* [Task directions]: Report every row below that contains the string "computer", matching case exactly, and copy each such row in full.

* [Listed records]:

►

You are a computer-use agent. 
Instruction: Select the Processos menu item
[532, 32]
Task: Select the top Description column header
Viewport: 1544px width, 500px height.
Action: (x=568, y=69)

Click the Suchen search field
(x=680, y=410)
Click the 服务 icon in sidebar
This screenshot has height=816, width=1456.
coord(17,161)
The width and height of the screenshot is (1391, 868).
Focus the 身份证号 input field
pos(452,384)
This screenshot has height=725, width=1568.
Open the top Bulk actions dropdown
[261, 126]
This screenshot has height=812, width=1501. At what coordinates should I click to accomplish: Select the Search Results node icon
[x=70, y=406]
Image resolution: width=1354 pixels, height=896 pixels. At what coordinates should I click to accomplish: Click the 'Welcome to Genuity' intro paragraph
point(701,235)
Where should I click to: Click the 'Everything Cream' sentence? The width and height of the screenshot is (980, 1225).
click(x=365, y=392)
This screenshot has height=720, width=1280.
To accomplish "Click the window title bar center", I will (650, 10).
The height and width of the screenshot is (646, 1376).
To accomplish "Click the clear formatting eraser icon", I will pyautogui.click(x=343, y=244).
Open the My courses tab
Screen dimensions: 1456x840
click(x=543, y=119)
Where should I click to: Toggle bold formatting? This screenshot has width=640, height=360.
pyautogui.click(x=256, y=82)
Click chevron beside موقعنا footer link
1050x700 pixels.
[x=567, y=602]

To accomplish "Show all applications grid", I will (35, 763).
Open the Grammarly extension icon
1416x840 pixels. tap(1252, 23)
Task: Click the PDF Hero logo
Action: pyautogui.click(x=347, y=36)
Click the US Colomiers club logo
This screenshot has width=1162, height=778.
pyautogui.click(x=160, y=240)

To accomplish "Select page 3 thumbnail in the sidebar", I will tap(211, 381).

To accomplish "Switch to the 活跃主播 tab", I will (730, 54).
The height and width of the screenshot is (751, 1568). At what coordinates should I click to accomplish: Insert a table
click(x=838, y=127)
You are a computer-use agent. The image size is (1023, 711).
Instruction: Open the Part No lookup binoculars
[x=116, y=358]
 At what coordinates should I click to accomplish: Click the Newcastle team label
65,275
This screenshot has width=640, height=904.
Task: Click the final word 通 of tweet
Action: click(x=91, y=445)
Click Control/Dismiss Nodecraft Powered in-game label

◄

* [Answer to the exercise]:
You are a computer-use agent. 
You are a computer-use agent. The image size is (1023, 711).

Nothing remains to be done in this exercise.